Всё происходившее в этом жутком дворе, доказывавшем, что ад – здесь, на земле, и существа вокруг – его пособники, было бесчеловечно, дико, хоть и происходило с людьми, – настолько дико, что я не понимал, как вмешаться, как прервать всеобщую пытку. Я мог крикнуть, я должен был крикнуть, но слова застыли в глотке, как сатанинский свинец, – и я стоял, отверженный, изумлённый тем, что увидел, сражённый способностью людей поступать так и при этом шутить, смеяться, словно всё это было не только обыденным, но и забавным.

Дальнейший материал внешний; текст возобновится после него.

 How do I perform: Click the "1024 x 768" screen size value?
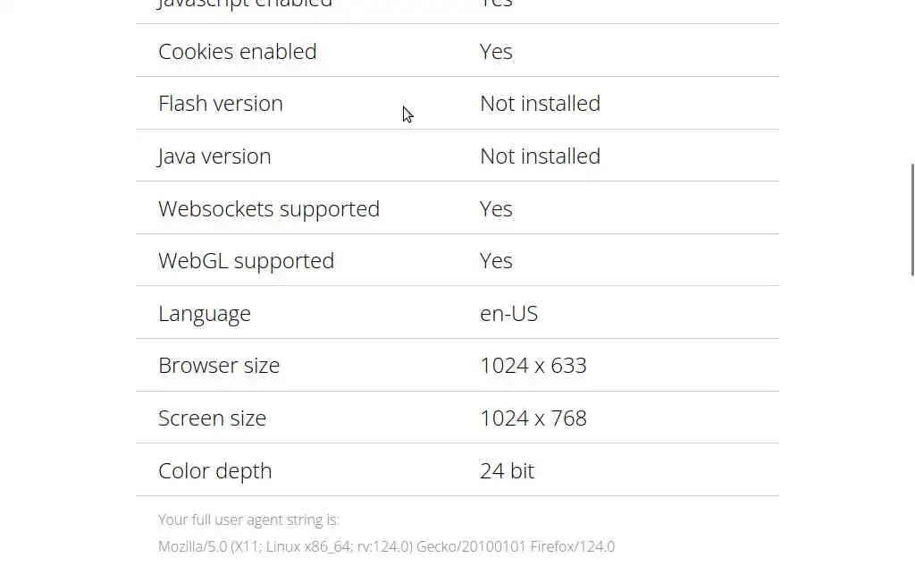[533, 418]
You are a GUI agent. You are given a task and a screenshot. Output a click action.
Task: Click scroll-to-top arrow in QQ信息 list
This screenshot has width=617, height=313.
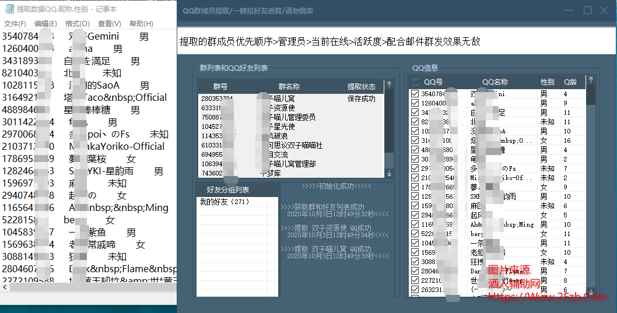click(591, 80)

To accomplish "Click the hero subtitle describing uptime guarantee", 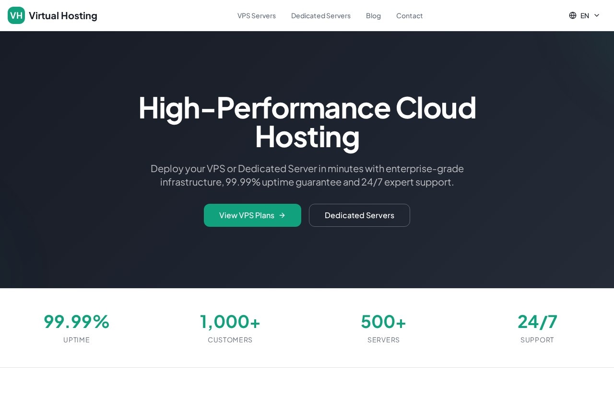I will [x=307, y=175].
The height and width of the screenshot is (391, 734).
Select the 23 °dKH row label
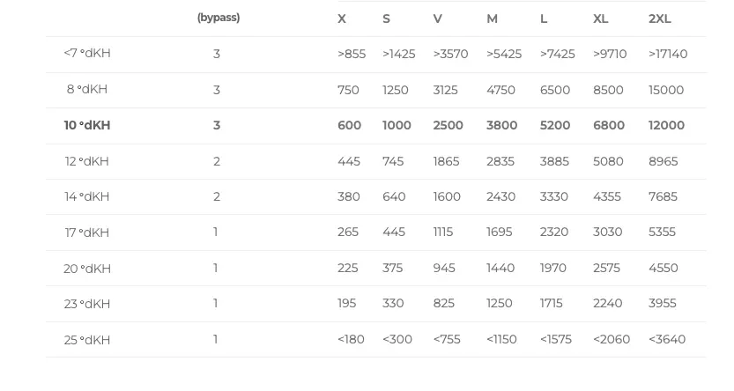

Я стоял, отвыкший от таких срамных зрелищ, где грех выворачивался наружу, как испачканное бельё, где люди теряли свои основы, крошили, дробили их, где разврат выставлялся как живой экспонат, и больше всего меня поражало, что происходит это солнечным утром, в моём родном городе, в самое обычное время, и не надо никакой глобальной испепеляющей войны, чтобы уничтожить людей, искромсав всё человеческое в них. Или наоборот – может, то, чему я стал свидетелем, и было сугубо человеческим, очищенным от морально-этической, социально-религиозной, любой другой шелухи? И если я должен был возлюбить своего ближнего, возлюбить беззаветно, то мог ли я полюбить эту оплывшую бабу, эту зачуханную девку, этих ржущих опустившихся синяков, измывавшихся над маленьким человечком, который перебитой рукой вытирал слёзы? Мог ли я полюбить людей такими?

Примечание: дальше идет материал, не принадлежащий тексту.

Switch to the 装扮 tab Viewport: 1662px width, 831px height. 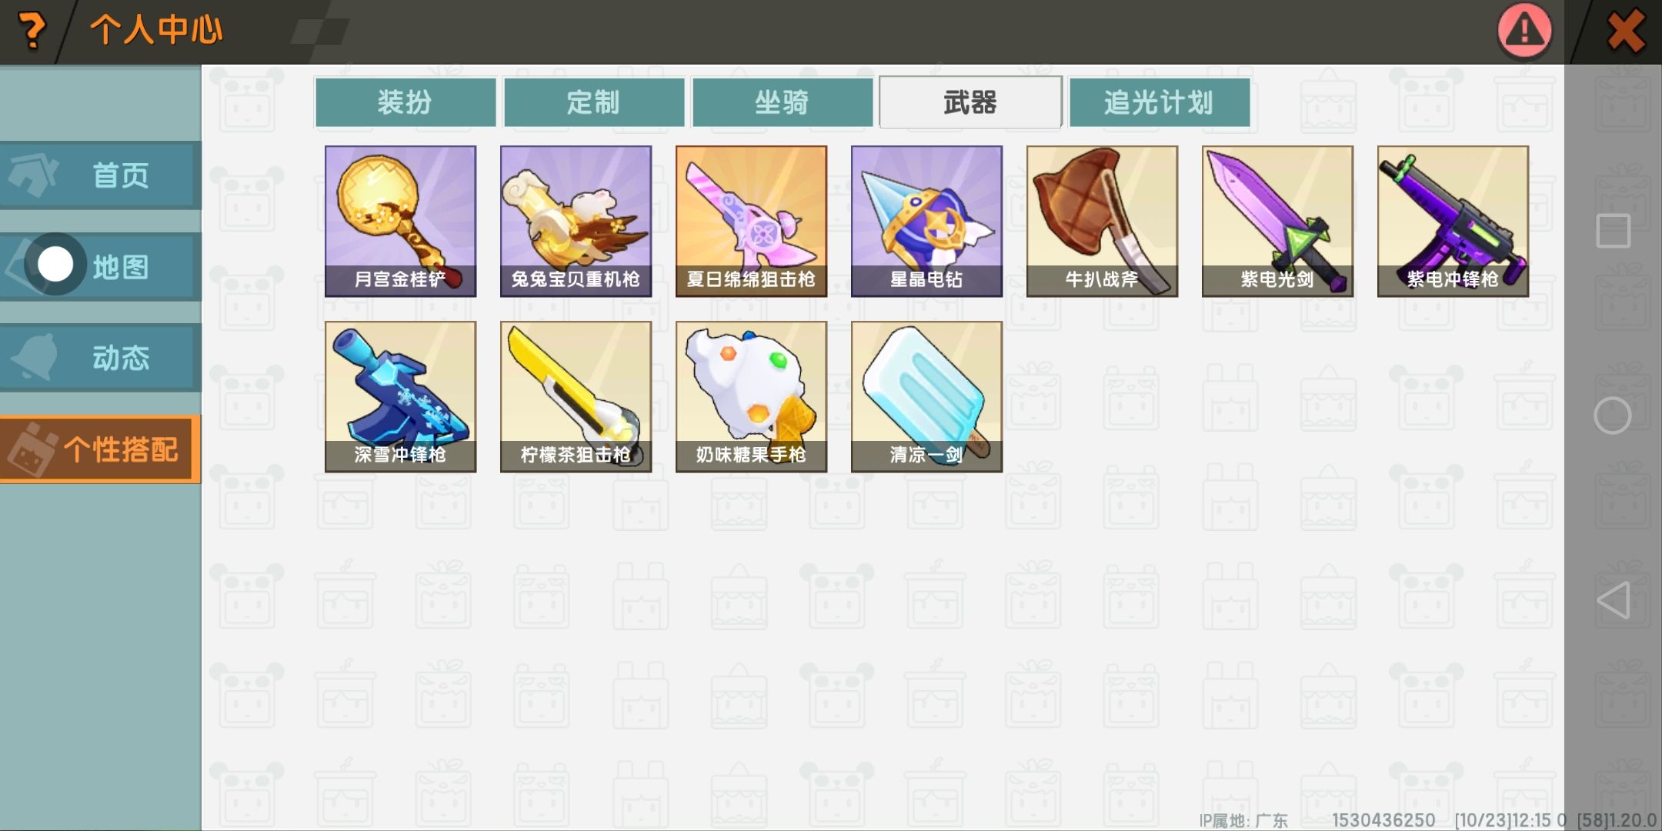pyautogui.click(x=405, y=102)
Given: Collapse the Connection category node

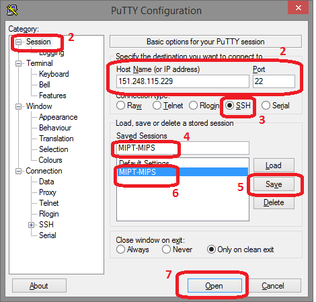Looking at the screenshot, I should [18, 171].
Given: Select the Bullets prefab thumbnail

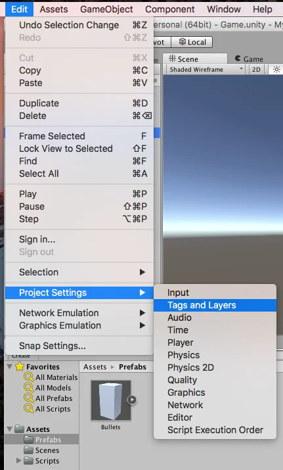Looking at the screenshot, I should (x=111, y=400).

И я словно вернулся в детство, когда остался с бабушкой и дедушкой – родители уехали в санаторий, взяли с собой брата. А мы гуляли по двору, мне было, наверное, года четыре, и я тащил на верёвочке красный грузовик МАЗ, мою гордость, но вдруг споткнулся, упал – и сломал руку. Бабушка, испугавшаяся больше моего, потащила меня в травмпункт, и всю дорогу я плакал, чем порядком достал вёзшего нас таксиста.

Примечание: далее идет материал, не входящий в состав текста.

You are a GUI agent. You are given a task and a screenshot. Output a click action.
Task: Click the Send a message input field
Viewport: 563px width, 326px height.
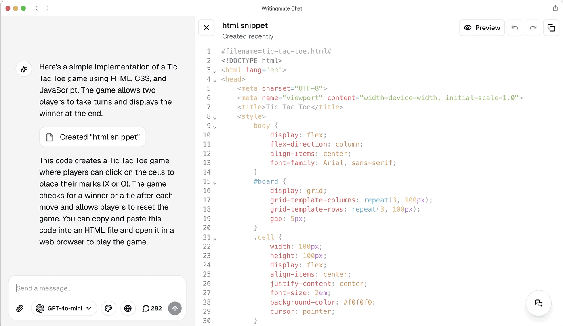(97, 288)
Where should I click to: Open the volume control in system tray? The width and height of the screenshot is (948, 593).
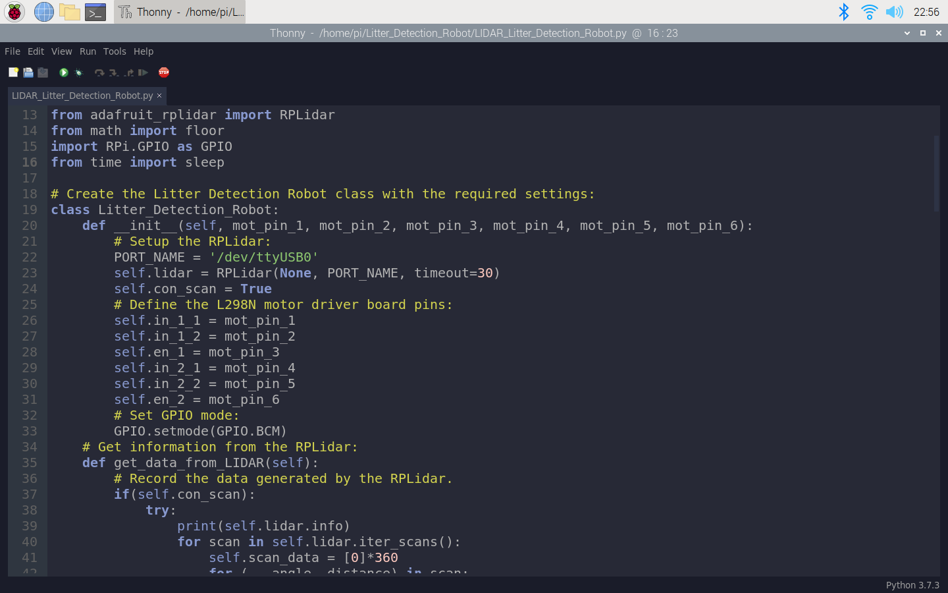point(894,12)
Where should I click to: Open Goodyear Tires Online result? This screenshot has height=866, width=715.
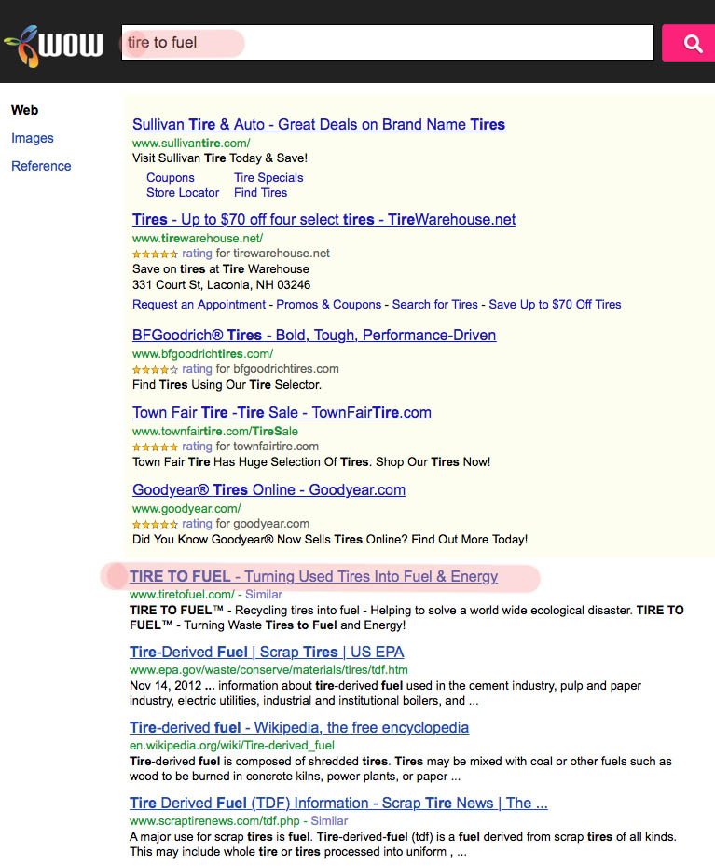pos(268,489)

Но перед травмпунктом, на площади Восставших, я увидел двух человек, бабушка тут же поспешила закрыть мне глаза, но я всё равно видел их, полупьяных, грязных, женщину и мужчину, и у мужчины была пробита голова, текла кровь, на ухе запёкся чёрный сгусток; кровь залила лицо и рубашку, он стонал, через стон матерился, а женщина визжала: «Помогите, помогите!», но никто не откликался, никто не подходил – и в травмпункт этих несчастных, выдернутых, не принимали, гнали прочь, а они вопили, и когда я повзрослел, то вспоминал выпуклый живот той женщины и понимал, что она была беременна, содрогался от того, что случилось дальше с этим ребёнком, – и случилось ли, куда его дели, как обошлись с ним? А потом, когда мы жили в старой квартире, я видел, как пьяная тётка тащила коляску и материлась на шатавшегося мужика, и коляска запнулась: оттуда выпал ребёнок, ударился страшно и закричал, а поднять его было некому.
Я видел эти убийственные мгновения, навсегда зафиксировав их в памяти, видел, как живут иные люди, и образы эти отпечатывались во мне – так увлекшиеся родители делают в гипсе слепки ножек своих малышей, но в моём случае малыши были чужими, и я не знал, что с ними, как они, но вспоминал, свидетельствовал, как быстро и основательно может разрастись зло, как пускает оно корни в людях, как легко увязать его со своей жизнью, дав в себе утвердиться. И вот я снова застал вывих нормы. И, придя в себя, вырвавшись из дурмана, крикнул:
– Вы что делаете? Это же ваш ребёнок!
– Ты за своими детьми следи, дядя! – крикнула девка в ответ, а пацаны ещё громче заржали, и один, без переднего зуба, добавил:
– Да она ебанутая, не обращайте внимания.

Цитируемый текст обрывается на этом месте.